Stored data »

>>

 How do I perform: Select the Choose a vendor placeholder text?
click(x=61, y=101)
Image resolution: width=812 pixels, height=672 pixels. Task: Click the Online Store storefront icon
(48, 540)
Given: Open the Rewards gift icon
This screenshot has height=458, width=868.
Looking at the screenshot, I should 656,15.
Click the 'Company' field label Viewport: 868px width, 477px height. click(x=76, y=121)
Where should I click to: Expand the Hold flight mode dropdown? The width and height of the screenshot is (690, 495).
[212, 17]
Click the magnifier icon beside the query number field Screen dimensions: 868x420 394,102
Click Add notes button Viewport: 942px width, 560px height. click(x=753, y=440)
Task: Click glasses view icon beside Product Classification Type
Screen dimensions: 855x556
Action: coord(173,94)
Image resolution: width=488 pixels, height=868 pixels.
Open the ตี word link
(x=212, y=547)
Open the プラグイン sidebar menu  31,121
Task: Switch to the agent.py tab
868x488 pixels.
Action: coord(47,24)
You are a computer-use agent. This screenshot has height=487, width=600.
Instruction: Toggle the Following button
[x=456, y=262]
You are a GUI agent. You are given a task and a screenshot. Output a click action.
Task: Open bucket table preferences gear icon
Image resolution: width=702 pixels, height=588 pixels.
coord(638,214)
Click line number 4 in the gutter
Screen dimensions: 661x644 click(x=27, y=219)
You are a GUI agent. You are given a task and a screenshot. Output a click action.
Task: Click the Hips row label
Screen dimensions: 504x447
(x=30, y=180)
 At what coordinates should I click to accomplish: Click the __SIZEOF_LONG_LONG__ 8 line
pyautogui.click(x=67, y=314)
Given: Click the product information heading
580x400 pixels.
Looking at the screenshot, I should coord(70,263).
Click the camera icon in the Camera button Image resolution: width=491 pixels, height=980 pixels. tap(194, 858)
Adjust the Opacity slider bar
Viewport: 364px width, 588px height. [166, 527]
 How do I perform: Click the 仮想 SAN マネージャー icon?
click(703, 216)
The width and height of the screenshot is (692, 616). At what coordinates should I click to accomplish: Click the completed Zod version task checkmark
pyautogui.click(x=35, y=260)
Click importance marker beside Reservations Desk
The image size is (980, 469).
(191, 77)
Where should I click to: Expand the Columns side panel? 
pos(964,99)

<<

Restate verbatim the first line above and all lines after it through the line containing "Task: Switch to the agent.py tab"; omit the rest.

Task result »
 How do I perform: Select the Choose a vendor placeholder text?
click(x=61, y=101)
Image resolution: width=812 pixels, height=672 pixels. Task: Click the Online Store storefront icon
(48, 540)
Given: Open the Rewards gift icon
This screenshot has height=458, width=868.
Looking at the screenshot, I should 656,15.
Click the 'Company' field label Viewport: 868px width, 477px height. click(x=76, y=121)
Where should I click to: Expand the Hold flight mode dropdown? The width and height of the screenshot is (690, 495).
[212, 17]
Click the magnifier icon beside the query number field Screen dimensions: 868x420 394,102
Click Add notes button Viewport: 942px width, 560px height. click(x=753, y=440)
Task: Click glasses view icon beside Product Classification Type
Screen dimensions: 855x556
Action: coord(173,94)
Image resolution: width=488 pixels, height=868 pixels.
Open the ตี word link
(x=212, y=547)
Open the プラグイン sidebar menu  31,121
Task: Switch to the agent.py tab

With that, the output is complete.